O país poderá aumentar o manuseio de cargas de 48 milhões de toneladas registadas em 2019 para 83 milhões até ao final deste ano. A informação foi avançada, esta segunda-feira, pelo Presidente da República, Filipe Nyusi, durante a inauguração da ampliação e duplicação da linha de Ressano Garcia.

Ao longo dos últimos cinco anos, a empresa Caminhos de Ferro de Moçambique (CFM), investiu mais de 600 milhões de Meticais em infra-estruturas, recursos humanos e equipamento técnico, entre outros serviços.

Segundo o Presidente da República, Filipe Nyusi, os investimentos que resultaram hoje na ampliação e duplicação da linha de Ressano Garcia constituem a concretização do plano quinquenal do Governo.

“Como temos vindo a sublinhar, a nossa meta, através da empresa pública Portos e Caminhos de Ferro consiste no aumento da carga manuseada nas nossas infra-estruturas de transporte e estive atento quando disseram que, dos 48 milhões de toneladas registadas em 2019, no início deste quinquénio, vai puxar para 83 milhões de toneladas até ao final deste ano.”

Nyusi elogiou a empresa CFM pelos conseguimentos ao nível das infra-estruturas ferroportuárias, mas disse que o dinheiro investido deve ser revertido em lucros. “O que nos orgulha é o facto de termos financiado com fundos próprios. Nós investimos acima, mas o nosso orgulho será maior quando conseguirmos recuperar o que investimos.”

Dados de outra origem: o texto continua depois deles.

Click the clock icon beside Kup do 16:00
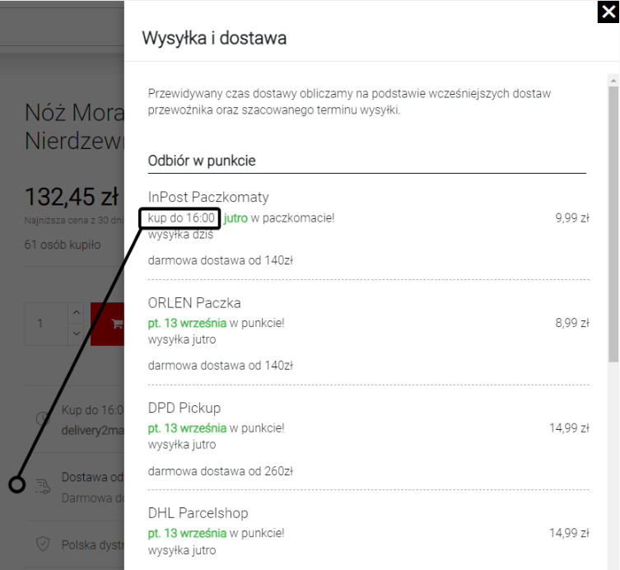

Para o Presidente, o “projecto da linha do Ressano Garcia irá responder à demanda a que o sistema ferroportuário moçambicano tem sido sujeito nos últimos anos pelos países vizinhos, sobretudo da África do Sul”.

O chefe de Estado considerou que uma das vantagens a considerar, mesmo que “mínima” será o alívio do tráfego na Estrada Nacional Número (EN4), causado pelo transporte de minérios pela via terrestre.

“É expectável que o aumento da capacidade venha a reduzir o congestionamento da estrada Nacional Número Quatro, particularmente do transporte de minérios da África do Sul para o seu escoamento por via do Porto do Maputo. A linha do Ressano ganha ainda importância uma ligação com a África do Sul, um país que ocupa um lugar de relevo no comércio externo de Moçambique, o qual se posiciona em terceiro lugar nos destinos das nossas exportações e em primeiro lugar como origem das nossas importações.”

Além da ampliação e duplicação da linha de Ressano Garcia, foi igualmente inaugurado o novo Terminal Ferroviário da Cidade  na Estação Central de Maputo, uma infra-estrutura que passa a receber o triplo de passageiros por dia.

“Saudamos a decisão de ampliação do terminal de passageiros, pelo facto de permitir aumento da capacidade de 25 mil passageiros para 75 mil passageiros por dia, triplicando, assim, a capacidade actual.”

Em acréscimo, o novo terminal intermodal oferece serviços de apoio, migração, polícia, alfândegas, lojas de conveniência e silos de estacionamento de viaturas.

O ministro dos Transportes e Comunicações, Mateus Magala, acrescentou que as duas infra-estruturas inauguradas correspondem à “materialização da visão do  desenvolvimento integrado do corredor de Maputo para atender aos novos desafios do país e da região”.

Nyusi usou da ocasião para falar da pretensão que  o país tem em potenciar as infra-estruturas de transporte com outros países.

“O nosso programa quinquenal prioriza a construção de infra-estruturas, a conclusão das obras de modernização do Porto de Nacala, que colocou o porto no mapa Universal, a ampliação em tecnologia do Porto de Maputo, que também já é uma referência, a expansão da capacidade de carruagem do Porto da Beira, a reabilitação e ligação da linha de Machipanda que liga Zimbabwe a Moçambique e ainda estamos a trabalhar para ligarmo-nos ao Botswana, e a ligação da linha Dona Ana com o Malawi.”

Revelando que “a Balança Comercial 2018-2023 apresenta valores acumulados de exportações de 5,4 mil milhões de dólares norte-americanos e de importações que se cifram em 12 mil milhões, temos um défice de 6,6 mil milhões no comércio bilateral de bens”, lançou para os economistas o desafio de reverter a situação.

“É aí onde os economistas devem discutir este problema e procurar soluções, porque são matérias de relevo e temos de procurar inverter este cenário.”

Os dois projectos custaram à empresa Caminhos de Ferro de Moçambique 98 milhões de dólares norte-americanos.